__Work to do__. Reproduce verbatim the lines of the records running from the one containing "Task: Open settings via the gear icon" through the one containing "Action: pyautogui.click(x=806, y=17)", both included, and omit the pictures from your output.

__Material supplied__.
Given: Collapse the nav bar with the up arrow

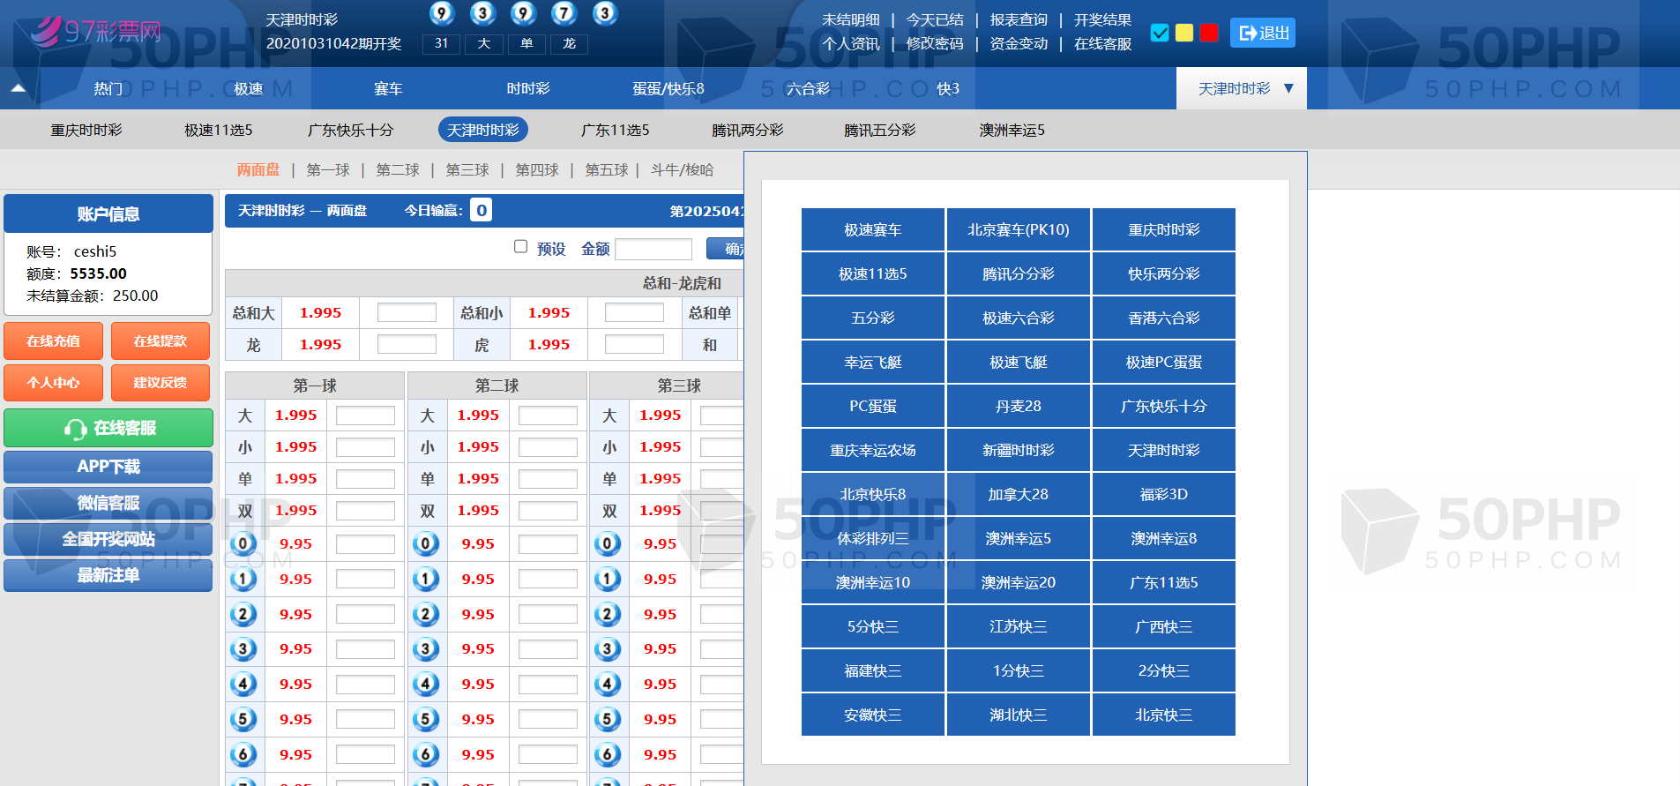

--

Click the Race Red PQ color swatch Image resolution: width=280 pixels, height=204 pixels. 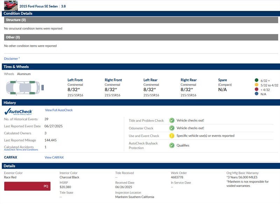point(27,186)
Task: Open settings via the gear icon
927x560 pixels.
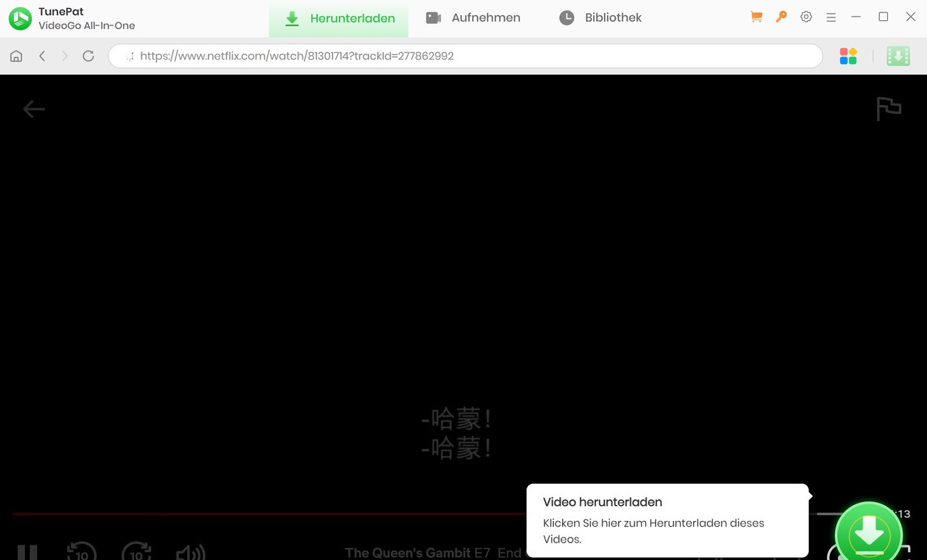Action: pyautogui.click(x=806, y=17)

---

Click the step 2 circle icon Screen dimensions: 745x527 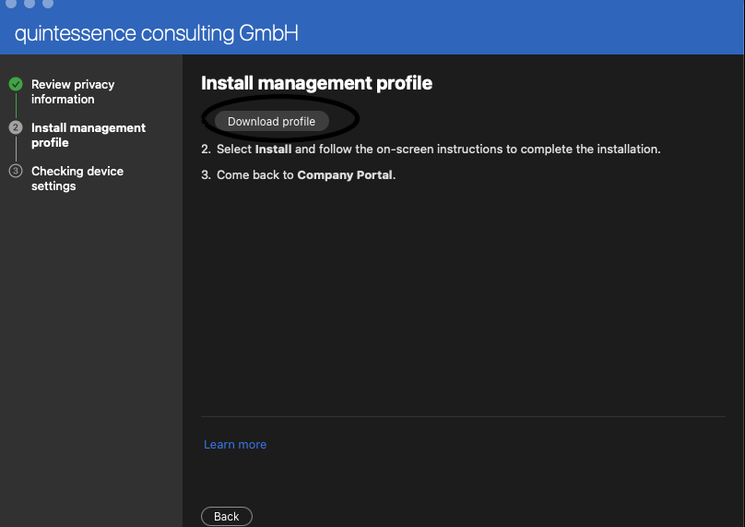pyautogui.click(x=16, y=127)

__Written solution__.
Task: Open settings via the gear icon
927x560 pixels.
Action: pyautogui.click(x=806, y=17)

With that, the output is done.